» **Records for processing**
>>>

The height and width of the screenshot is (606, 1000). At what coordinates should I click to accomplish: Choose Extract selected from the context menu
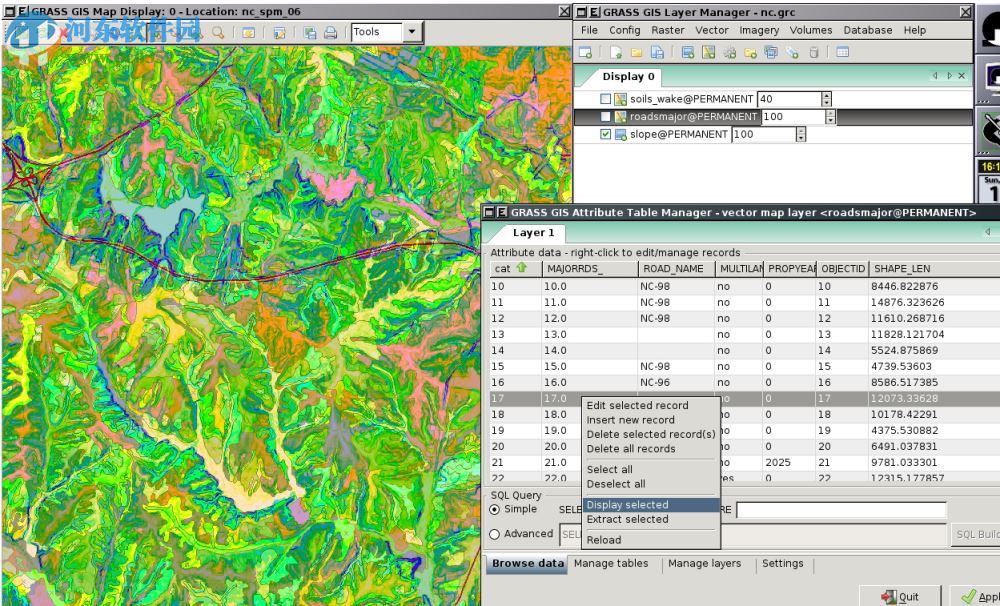[x=626, y=520]
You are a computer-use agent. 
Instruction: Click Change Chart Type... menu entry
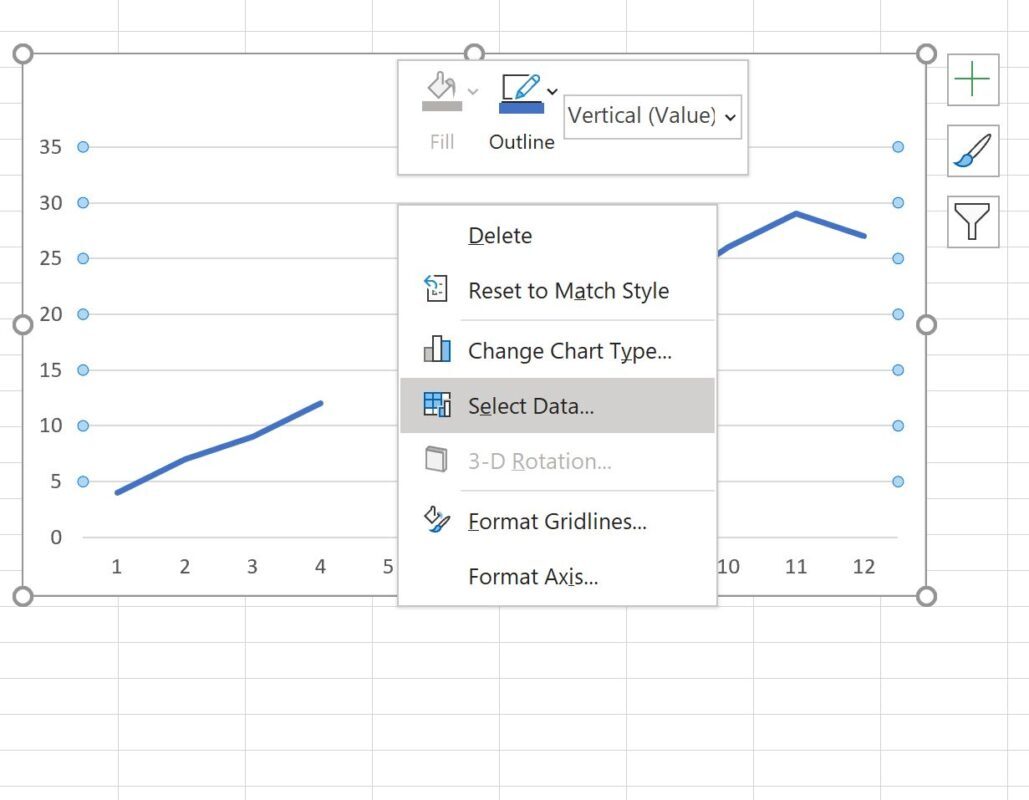point(569,351)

<<<

» **What you are asked to do**
Images stay out, but the rest of the data above must be repeated exactly.

» **Response area**
The height and width of the screenshot is (606, 1000). At what coordinates should I click to accomplish: Choose Extract selected from the context menu
[x=626, y=520]
You are a computer-use agent. 
Instruction: Click Change Chart Type... menu entry
point(569,351)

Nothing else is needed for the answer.